資料の読解:
1. 東ティモールの食についての抜粋文から、「東ティモールに来て10年がた」から「くとどれもポルトガル語だし。」まで(この語句を含む)を書き写しなさい。
2. 東ティモールの食についての抜粋文を読み、次の問いに答えなさい。
(a) 筆者が東ティモールに来て何年がたったか。
(b) 「saboko(サボコ)」は主にどこで売られているか。
(c) 「batar dan」では、搗いたトウモロコシを何と一緒に煮込むか。

抜粋文:
........

東ティモールに来て10年がたちました。日々いるだけで日本人滞在記録を更新しています。「じゃあ、東ティモールのことは何でも知っていますね」と言われるのがとても怖い。

聞かれて困る質問のひとつに、「東ティモール料理ってなんですか?」というのがあります。ないはずはないのに即座には出てこない。当ホームページ「ジャフナダイアリー 〜スリランカ漁村生活〜」にはスリランカ北部の食文化がレシピ付きで掲載されていますが、同じものを東ティモールから発信してくださいと言われると2日でネタが尽きます。街中にある気軽な食堂はほとんどインドネシアの影響を受けたものだし、ティモールの女性たちが腕を振るって作る晴れの日の食卓は、料理名を聞くとどれもポルトガル語だし。

有名なもので魚を香辛料と一緒にバナナの葉に包んで焼いた「saboko(サボコ)」という料理があります。これは主に沿岸の漁師町で売られています。水田のないマウベシのような地域で主に食されるトウモロコシは、もぎたてを茹でて食べるのは旬だけ。普段は保存してあるトウモロコシの粒をはがし木臼で搗いて豆類やカボチャの茎と一緒に煮込み、塩や唐辛子を好みでかけて食べます。その名も「batar dan(煮トウモロコシ)」。そのまんま!です。

........

データ資料:
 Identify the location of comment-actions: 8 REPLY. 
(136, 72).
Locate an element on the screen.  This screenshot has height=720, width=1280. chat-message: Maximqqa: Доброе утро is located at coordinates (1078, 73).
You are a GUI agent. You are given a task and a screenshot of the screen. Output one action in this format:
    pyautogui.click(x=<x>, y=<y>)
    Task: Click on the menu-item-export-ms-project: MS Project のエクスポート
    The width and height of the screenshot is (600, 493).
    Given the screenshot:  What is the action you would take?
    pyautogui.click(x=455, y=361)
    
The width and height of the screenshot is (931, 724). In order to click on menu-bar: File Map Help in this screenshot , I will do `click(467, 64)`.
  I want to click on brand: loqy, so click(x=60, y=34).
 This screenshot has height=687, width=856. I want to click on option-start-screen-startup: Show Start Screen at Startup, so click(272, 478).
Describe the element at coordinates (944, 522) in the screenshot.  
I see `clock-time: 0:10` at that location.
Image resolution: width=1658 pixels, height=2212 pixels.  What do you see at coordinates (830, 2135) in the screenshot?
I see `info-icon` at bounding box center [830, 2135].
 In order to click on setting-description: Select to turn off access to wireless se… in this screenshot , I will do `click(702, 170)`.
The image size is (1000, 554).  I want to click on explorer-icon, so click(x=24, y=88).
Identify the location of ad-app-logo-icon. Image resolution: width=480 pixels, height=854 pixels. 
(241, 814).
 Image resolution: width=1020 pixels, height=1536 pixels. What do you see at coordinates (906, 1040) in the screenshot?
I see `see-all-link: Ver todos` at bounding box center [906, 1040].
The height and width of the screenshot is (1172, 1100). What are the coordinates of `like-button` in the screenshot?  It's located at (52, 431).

........

解答一覧:
1.
東ティモールに来て10年がたちました。日々いるだけで日本人滞在記録を更新しています。「じゃあ、東ティモールのことは何でも知っていますね」と言われるのがとても怖い。

聞かれて困る質問のひとつに、「東ティモール料理ってなんですか?」というのがあります。ないはずはないのに即座には出てこない。当ホームページ「ジャフナダイアリー 〜スリランカ漁村生活〜」にはスリランカ北部の食文化がレシピ付きで掲載されていますが、同じものを東ティモールから発信してくださいと言われると2日でネタが尽きます。街中にある気軽な食堂はほとんどインドネシアの影響を受けたものだし、ティモールの女性たちが腕を振るって作る晴れの日の食卓は、料理名を聞くとどれもポルトガル語だし。

2.
(a) 10年
(b) 沿岸の漁師町
(c) 豆類やカボチャの茎